Segment Open

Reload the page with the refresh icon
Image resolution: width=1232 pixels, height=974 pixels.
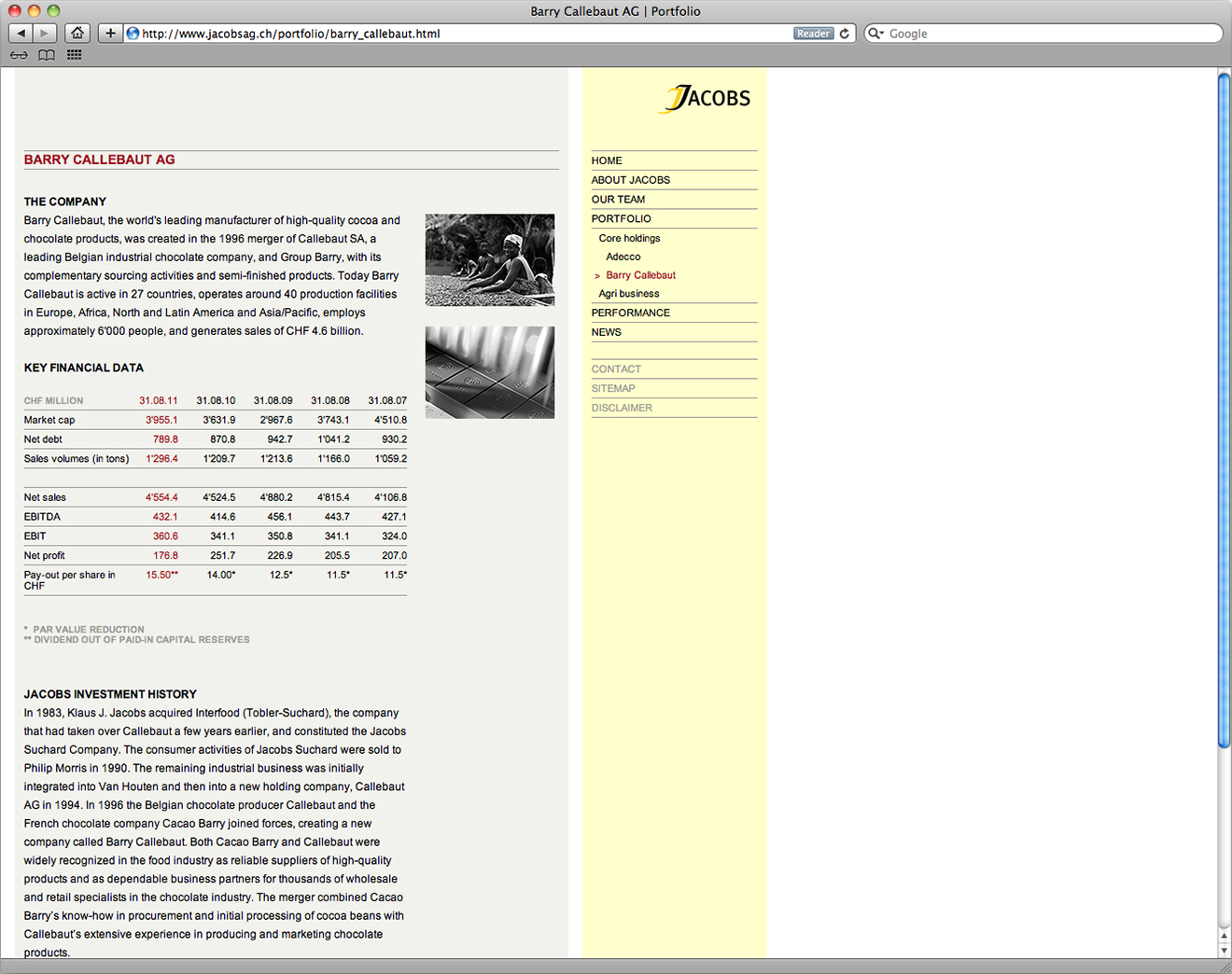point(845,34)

Segment Closed
Segment Open

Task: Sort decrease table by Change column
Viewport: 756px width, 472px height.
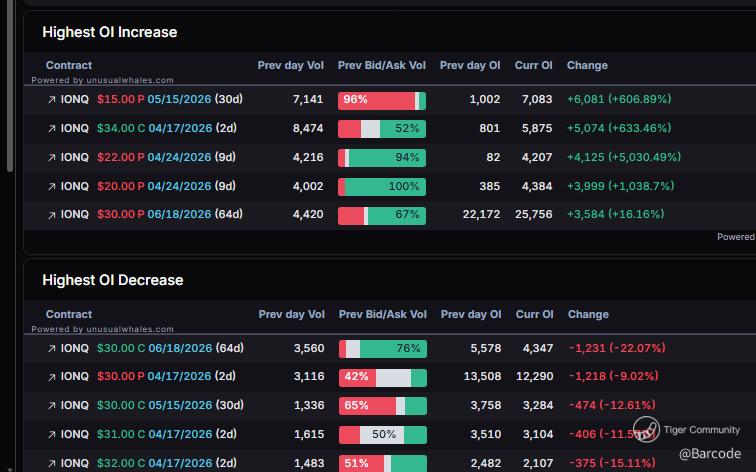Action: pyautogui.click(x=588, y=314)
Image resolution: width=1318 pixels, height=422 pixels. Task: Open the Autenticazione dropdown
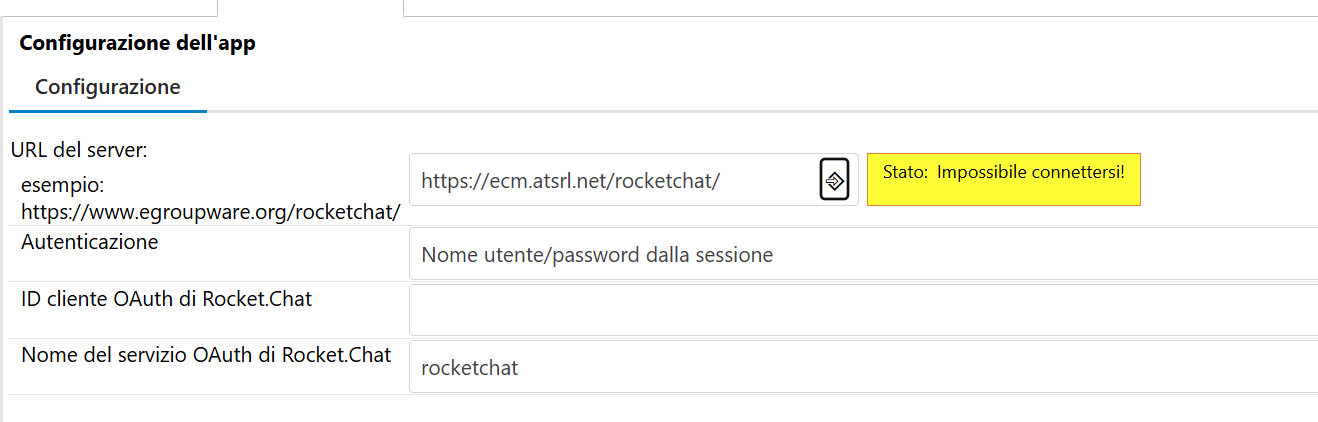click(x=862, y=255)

Segment Closed
Segment Open

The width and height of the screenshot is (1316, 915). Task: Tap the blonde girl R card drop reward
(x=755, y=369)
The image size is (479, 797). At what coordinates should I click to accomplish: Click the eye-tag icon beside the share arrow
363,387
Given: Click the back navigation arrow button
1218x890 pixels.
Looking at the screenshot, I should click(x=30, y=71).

Segment Closed

__Problem requirements__
Output exactly the lines of the material above from the one containing "The width and" up to and including the one containing "Given: Click the back navigation arrow button".

__Output of the exercise__
The width and height of the screenshot is (1316, 915). Task: Tap the blonde girl R card drop reward
(x=755, y=369)
The image size is (479, 797). At what coordinates should I click to accomplish: Click the eye-tag icon beside the share arrow
363,387
Given: Click the back navigation arrow button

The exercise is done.